»»

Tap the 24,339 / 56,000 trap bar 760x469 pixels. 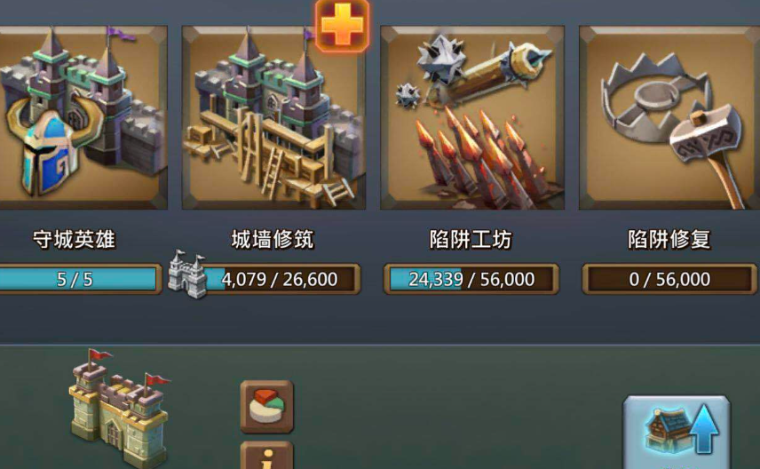[x=471, y=280]
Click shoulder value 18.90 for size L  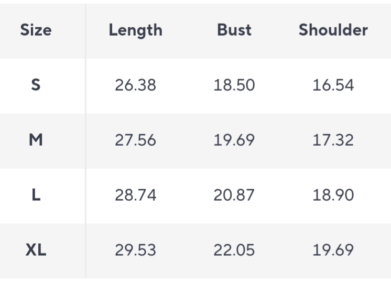click(x=333, y=195)
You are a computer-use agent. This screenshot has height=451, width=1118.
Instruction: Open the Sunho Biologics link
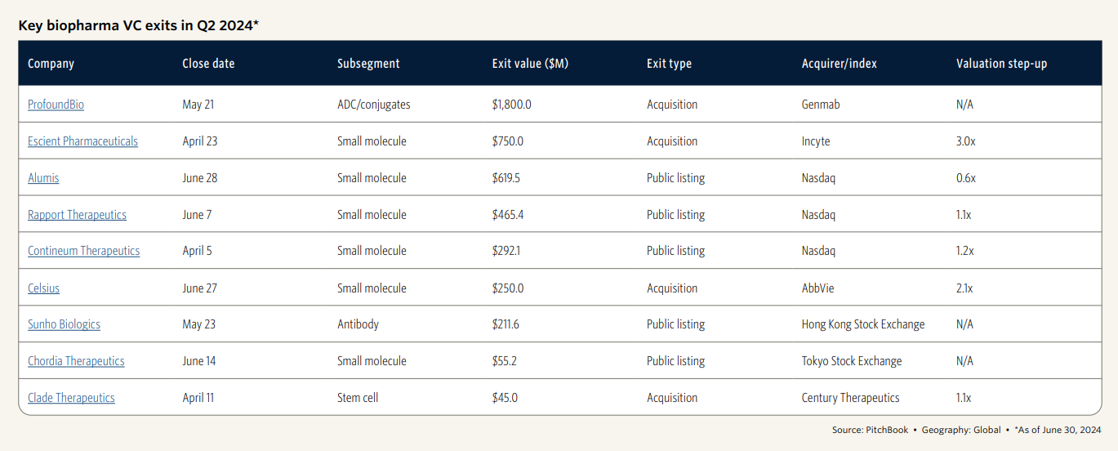pos(64,324)
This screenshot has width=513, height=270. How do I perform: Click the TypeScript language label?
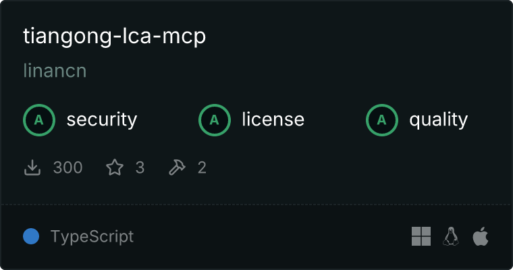(x=92, y=237)
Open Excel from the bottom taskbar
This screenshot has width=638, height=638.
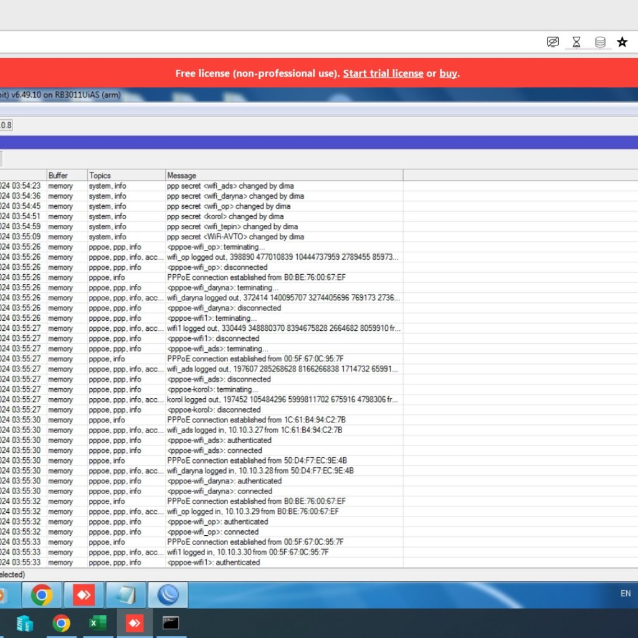(98, 623)
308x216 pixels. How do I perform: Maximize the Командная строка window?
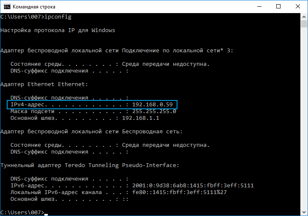pyautogui.click(x=278, y=7)
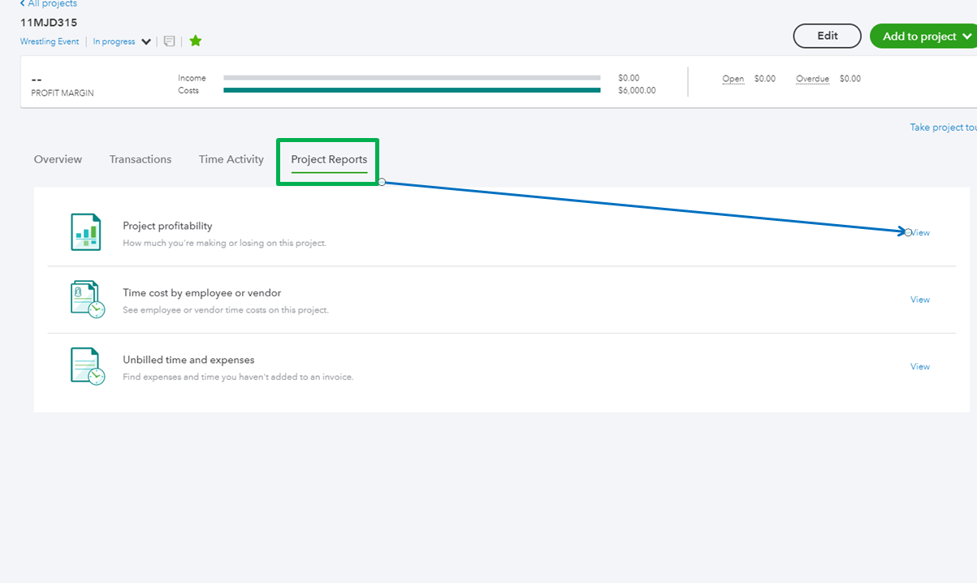Screen dimensions: 977x583
Task: Toggle the green favorite star
Action: click(196, 41)
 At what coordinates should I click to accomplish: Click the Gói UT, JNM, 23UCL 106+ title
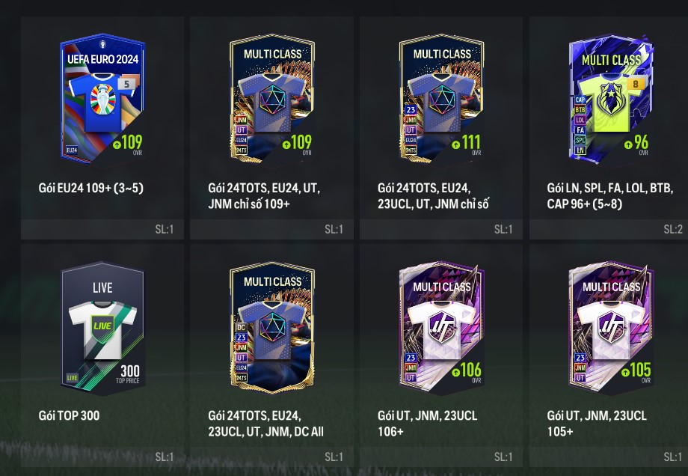point(427,424)
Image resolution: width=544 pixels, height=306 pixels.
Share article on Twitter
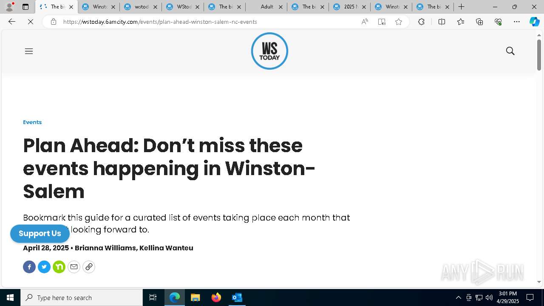44,267
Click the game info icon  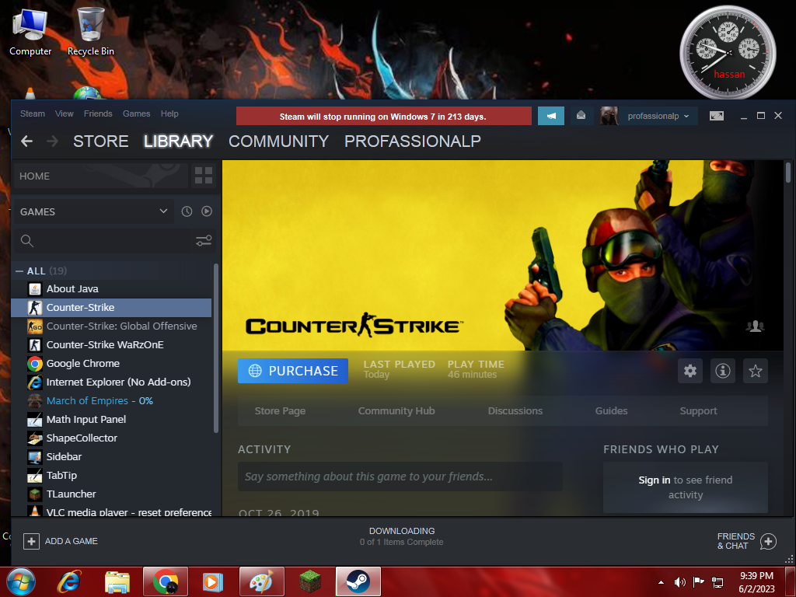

««

> **Action item**
What is needed is an exact repetition of every line from the line with "Open Excel from the bottom taskbar" to the end of the data above, both ends included, with no pictures.

> **Problem solution**
Open Excel from the bottom taskbar
This screenshot has width=638, height=638.
(98, 623)
308x216 pixels. How do I perform: Maximize the Командная строка window?
pyautogui.click(x=278, y=7)
Screen dimensions: 977x583
Task: Toggle the green favorite star
Action: click(196, 41)
 At what coordinates should I click to accomplish: Click the Gói UT, JNM, 23UCL 106+ title
point(427,424)
Image resolution: width=544 pixels, height=306 pixels.
Share article on Twitter
44,267
Click the game info icon  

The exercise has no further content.